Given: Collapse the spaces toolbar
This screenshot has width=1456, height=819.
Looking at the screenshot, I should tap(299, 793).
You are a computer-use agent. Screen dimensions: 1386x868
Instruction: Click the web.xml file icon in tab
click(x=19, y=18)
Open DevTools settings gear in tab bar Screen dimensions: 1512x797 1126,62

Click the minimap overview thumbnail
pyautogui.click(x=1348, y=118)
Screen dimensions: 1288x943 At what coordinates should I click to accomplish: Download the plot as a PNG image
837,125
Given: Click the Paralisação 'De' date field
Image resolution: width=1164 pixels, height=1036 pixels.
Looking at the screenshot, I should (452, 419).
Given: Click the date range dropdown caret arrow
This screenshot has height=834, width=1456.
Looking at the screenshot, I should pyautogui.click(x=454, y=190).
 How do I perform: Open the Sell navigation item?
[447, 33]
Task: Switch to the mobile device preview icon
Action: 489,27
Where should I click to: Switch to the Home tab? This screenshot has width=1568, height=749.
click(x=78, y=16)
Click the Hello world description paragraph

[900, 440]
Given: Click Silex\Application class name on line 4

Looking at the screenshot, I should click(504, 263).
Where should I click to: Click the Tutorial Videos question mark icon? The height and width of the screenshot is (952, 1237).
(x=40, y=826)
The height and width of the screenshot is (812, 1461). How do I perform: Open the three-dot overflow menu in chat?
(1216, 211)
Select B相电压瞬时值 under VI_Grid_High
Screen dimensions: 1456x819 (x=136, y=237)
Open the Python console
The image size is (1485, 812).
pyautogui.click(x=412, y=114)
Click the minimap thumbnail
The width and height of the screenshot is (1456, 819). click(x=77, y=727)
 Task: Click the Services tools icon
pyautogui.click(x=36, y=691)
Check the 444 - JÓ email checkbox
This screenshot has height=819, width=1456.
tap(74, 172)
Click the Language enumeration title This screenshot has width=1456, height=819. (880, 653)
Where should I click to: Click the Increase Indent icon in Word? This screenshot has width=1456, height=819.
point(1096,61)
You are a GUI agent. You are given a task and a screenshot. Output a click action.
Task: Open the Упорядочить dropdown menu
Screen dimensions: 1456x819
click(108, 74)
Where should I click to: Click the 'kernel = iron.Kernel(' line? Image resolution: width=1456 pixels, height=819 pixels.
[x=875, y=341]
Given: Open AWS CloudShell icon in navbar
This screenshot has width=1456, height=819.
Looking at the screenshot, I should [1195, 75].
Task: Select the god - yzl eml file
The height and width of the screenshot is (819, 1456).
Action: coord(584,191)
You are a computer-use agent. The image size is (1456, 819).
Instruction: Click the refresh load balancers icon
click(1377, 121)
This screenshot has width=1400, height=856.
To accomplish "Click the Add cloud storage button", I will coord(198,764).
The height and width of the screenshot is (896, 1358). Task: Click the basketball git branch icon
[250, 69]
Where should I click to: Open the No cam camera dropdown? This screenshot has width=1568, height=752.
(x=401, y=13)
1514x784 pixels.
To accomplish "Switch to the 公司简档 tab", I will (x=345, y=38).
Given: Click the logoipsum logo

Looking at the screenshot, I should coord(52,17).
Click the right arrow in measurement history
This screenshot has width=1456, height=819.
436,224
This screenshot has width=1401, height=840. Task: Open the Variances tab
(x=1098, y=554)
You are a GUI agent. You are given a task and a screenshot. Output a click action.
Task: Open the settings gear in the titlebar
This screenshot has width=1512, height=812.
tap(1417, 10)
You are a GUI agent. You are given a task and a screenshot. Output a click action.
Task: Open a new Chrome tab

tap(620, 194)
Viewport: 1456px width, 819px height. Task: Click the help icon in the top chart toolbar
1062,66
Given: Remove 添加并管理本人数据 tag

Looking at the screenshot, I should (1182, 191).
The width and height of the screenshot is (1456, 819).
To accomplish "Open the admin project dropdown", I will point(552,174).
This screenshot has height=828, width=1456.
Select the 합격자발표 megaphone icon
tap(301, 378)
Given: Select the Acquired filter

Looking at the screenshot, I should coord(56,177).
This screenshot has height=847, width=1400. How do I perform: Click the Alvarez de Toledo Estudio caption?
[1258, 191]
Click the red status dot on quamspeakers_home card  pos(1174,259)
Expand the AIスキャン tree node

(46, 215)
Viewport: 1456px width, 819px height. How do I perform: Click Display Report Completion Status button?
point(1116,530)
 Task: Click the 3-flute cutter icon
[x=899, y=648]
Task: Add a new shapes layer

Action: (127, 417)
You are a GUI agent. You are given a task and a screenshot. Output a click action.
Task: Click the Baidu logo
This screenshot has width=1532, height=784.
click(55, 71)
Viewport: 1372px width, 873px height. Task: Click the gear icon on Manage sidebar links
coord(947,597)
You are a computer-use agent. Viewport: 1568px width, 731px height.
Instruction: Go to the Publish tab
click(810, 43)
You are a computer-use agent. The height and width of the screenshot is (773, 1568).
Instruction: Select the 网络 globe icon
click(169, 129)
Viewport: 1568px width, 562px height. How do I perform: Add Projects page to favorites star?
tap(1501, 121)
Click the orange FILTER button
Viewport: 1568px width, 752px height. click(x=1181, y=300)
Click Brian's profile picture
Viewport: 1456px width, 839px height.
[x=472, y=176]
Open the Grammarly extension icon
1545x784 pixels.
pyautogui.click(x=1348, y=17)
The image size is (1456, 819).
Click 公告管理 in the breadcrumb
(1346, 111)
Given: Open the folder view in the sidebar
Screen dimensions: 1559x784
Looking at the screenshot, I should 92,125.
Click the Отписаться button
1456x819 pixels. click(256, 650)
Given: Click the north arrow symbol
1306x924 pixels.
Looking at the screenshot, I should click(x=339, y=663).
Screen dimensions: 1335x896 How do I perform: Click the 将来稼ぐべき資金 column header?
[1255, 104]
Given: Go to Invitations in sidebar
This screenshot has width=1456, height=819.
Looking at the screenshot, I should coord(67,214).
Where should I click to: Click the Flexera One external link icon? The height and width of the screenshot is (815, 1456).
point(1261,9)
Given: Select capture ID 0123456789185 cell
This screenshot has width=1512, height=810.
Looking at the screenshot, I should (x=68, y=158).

*Required work*. In the data above, find the line with "The height and width of the screenshot is (819, 1456)." and the line with "This screenshot has width=1400, height=856.". Retype both, plus every line between them, exactly.

*Output of the task*.
The height and width of the screenshot is (819, 1456).
Action: coord(584,191)
You are a computer-use agent. The image size is (1456, 819).
Instruction: Click the refresh load balancers icon
click(1377, 121)
This screenshot has width=1400, height=856.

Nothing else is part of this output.